ReSG: A Data Structure for Verification of Majority based In-Memory Computing on ReRAM Crossbars

Recent advancements in the fabrication of Resistive Random Access Memory (ReRAM) devices have led to the development of large scale crossbar structures. In-memory computing architectures relying on ReRAM crossbars aim to mitigate the processor-memory bottleneck that exists with current CMOS technology. With this motivation, several synthesis and mapping approaches focusing on the realizations of Boolean functions in the ReRAM crossbars have been proposed earlier. Thus far, the verification of the designs realized on ReRAM crossbars is done either through manual inspection or using simulation based approaches. Since manual inspections and simulation based approaches are limited to smaller designs, they cannot be applied to the verification of complex designs on large-scale ReRAM crossbars.
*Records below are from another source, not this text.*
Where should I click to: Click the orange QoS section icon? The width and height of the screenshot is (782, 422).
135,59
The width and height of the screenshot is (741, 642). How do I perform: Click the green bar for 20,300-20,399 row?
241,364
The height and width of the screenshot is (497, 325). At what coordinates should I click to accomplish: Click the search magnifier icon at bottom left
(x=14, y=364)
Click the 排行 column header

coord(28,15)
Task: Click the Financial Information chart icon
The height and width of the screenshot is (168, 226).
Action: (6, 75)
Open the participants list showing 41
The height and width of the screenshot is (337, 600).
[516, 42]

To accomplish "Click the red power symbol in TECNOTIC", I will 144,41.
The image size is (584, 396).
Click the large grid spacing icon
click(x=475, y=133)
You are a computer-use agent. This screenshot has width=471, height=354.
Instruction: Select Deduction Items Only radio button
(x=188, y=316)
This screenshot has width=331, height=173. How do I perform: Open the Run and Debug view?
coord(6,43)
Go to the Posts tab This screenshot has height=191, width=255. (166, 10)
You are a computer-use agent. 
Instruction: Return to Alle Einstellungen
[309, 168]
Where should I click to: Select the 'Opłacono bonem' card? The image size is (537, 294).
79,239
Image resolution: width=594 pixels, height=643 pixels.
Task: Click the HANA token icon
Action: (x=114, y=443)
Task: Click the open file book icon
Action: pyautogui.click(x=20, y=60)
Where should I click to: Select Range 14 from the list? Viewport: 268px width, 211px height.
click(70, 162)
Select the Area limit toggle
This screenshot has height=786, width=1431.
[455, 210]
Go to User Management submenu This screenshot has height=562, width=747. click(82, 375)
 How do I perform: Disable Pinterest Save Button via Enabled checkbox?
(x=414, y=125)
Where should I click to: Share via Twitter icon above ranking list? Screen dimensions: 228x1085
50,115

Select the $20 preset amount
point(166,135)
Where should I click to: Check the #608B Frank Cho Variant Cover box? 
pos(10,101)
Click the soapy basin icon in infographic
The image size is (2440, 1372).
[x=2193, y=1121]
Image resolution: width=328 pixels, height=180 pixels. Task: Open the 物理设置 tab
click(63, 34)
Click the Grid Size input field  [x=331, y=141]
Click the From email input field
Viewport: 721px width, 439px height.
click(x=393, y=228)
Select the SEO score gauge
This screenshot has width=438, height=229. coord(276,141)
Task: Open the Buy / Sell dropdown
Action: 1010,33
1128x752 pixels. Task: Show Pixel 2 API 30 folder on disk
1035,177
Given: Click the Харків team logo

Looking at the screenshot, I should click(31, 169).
Motivated by this, we propose, for the first time, an automatic equivalence checking flow that determines the equivalence between the original function specification (e.g., Majority Inverter Graph (MIG)) and the crossbar micro-operations file formats. We consider two crossbar structures, zero-transistor, one-memristor (0T1R) and one-transistor, one-memristor (1T1R) to implement the micro-operations. While the micro-operations file format exists for 0T1R crossbar structures, no representations for micro-operations to be executed in 1T1R crossbars exist till date. In this work, we introduce the micro-operation file format for 1T1R crossbar structures to efficiently represent the micro-operations as ReRAM crossbar netlists. Afterwards, we introduce two intermediate data structures, ReRAM Sequence Graph for 0T1R crossbars (ReSG-0T1R) and for 1T1R crossbars (ReSG-1T1R), that are derived from the 0T1R and 1T1R crossbar micro-operations file formats, respectively. These ReSGs are then translated into Boolean Satisfiability (SAT) formula, and then the verification is done by checking the generated SAT formulae against the golden functional specification (represented in Verilog) using Z3 Satisfiability solver. Experimental evaluations confirm the effectiveness of the proposed verification methodology on MCNC and ISCAS benchmarks.